My Grandfather’s dog Pepper, bounds into the room
and jumps up on Grandfather’s blanket-covered lap. As though a secret switch had been flipped,
his face instantly lights up with love and amusement. I never thought I would see the day when my
strict and tidy Grandmother would allow an animal in her house. But she does it for him and for how it helps him
cope.
He runs his paper-like hands over her silky black
and brown body. Pepper sticks her tongue
out and gives him a great big canine smile.
This 2-year-old loyal furry companion gives him a reason to get out of
the bed every day. After sniffing the
air for hints of a turkey coming out of the oven Pepper runs hurriedly back
into the kitchen. My Grandfather’s face
returns to its sleepy existence.
My chest aches with the desire to turn the mystery
switch back on and bring him back to life.
Blinking back tears, my gaze shifts out the window and onto the
expansive green lawn and perfectly trimmed trees. When I was a little girl he would sit me on
his knee as we rode on his tractor mower around that very yard.
After my Grandfather removed the blades for safety we
would journey around the lawn like we were headed somewhere far away. My cousins and brother sat behind us in the
bright red wagon that my Grandfather carefully anchored to the tractor.
Since those days long gone, one of my cousins passed
away in a tragic car accident. My
Grandparents were devastated by his death and could not believe that his time
had come before their own. And now, my
Grandfather prepares to be reunited with his Grandson.
As the
afternoon sky turns shades of orange and pink, the room begins to darken. The corners of my mouth turn up as I remember
coming to visit when I was a little girl.
Much to my chagrin, my Grandmother would force me to eat healthy
vegetables and drink endless glasses of milk.
But there were these precious occasions when my Grandfather would tell
her he was taking me to eat a healthy lunch at the nearby cafeteria. Instead, we would end up sharing a big greasy
pizza and guzzling sodas. My Grandfather
would look across the table at me and wink… it was our little secret.
I know that now he doesn’t remember those moments
and so I remember them for him. I will
carry them with me. The memory loss of
Alzheimer’s is difficult to witness. The
slow destruction of buildings that took a lifetime to build. But there are still memories being made. Small moments of laughter.
The air conditioner kicks on and he gives a little
shiver. I get up and tuck his red and
black wool checkered blanket around him tighter. He likes to be wrapped up like a warm burrito
and telling him this makes him laugh. A
good hearty laugh, his laugh. I see that
familiar twinkle for a moment and it is this twinkle I will remember.
As I kiss him on the forehead I regret all the times
I was too busy to visit, too self-involved to ask about his life, and too blind
to the fact that he would not always be here in his favorite chair.
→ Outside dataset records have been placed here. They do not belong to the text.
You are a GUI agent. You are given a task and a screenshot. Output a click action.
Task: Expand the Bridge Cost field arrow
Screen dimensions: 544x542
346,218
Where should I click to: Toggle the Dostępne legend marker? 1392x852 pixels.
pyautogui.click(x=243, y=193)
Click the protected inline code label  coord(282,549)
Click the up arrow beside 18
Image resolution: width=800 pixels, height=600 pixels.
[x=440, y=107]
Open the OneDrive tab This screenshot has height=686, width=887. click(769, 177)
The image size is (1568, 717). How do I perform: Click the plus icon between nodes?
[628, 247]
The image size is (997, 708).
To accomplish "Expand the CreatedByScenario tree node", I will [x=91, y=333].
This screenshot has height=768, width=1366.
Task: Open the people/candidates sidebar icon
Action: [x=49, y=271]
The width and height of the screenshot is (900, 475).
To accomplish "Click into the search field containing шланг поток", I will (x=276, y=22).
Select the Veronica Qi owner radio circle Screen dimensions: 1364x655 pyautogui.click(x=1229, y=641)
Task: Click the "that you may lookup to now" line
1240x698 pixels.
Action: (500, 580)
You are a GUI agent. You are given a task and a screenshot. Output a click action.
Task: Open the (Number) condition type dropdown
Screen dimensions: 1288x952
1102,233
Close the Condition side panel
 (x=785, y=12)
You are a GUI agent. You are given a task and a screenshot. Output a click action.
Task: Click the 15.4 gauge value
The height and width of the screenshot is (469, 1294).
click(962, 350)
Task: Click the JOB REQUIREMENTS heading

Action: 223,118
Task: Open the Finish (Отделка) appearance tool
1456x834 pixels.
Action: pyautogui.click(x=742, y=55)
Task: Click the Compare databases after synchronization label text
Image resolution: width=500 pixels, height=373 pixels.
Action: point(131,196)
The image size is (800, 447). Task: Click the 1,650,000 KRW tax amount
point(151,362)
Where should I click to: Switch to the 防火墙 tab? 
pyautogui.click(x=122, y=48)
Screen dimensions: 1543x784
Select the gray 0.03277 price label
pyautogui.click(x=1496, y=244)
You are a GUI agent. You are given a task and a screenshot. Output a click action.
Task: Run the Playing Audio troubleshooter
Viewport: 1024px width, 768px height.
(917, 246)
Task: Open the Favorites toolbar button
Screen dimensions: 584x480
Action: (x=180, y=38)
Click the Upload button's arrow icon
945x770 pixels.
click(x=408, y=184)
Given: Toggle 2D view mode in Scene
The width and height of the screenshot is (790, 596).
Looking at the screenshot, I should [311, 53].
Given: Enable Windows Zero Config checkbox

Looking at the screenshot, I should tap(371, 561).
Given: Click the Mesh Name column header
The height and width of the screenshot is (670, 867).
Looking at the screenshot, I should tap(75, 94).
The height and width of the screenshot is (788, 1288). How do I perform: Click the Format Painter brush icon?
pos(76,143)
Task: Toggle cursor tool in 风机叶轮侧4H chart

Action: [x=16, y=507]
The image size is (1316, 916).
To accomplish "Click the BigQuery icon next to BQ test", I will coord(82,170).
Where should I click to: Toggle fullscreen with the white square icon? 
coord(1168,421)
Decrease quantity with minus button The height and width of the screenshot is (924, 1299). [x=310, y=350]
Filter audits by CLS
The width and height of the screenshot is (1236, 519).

I struggle now to block the forming picture
in my mind of his empty chair beside my Grandmother and her endless stack of
crossword puzzles.
He will only disappear deeper into the vast unknown
of the foreign terrain. I wish I had a
map to find him and bring him back.
I tiptoe out
of the living room and walk outside into the cold dwindling sunshine. The wind blows lightly through the trees and
swirls my long dark hair around my face.
The grass needs to be cut and my Grandfather’s old tractor sits
collecting dust in the garage waiting for the man I used to know and the little
girl I used to be.
A warm sensation spreads over my entire body as I
glance up at the evening sky. He might
not always be here in his favorite chair, but I know where I can find him. He will be where the grass is always green
and where there are no more battles to be fought. It is there that I will find him, riding
through the clouds on a shiny new tractor with my cousin bouncing on his knee.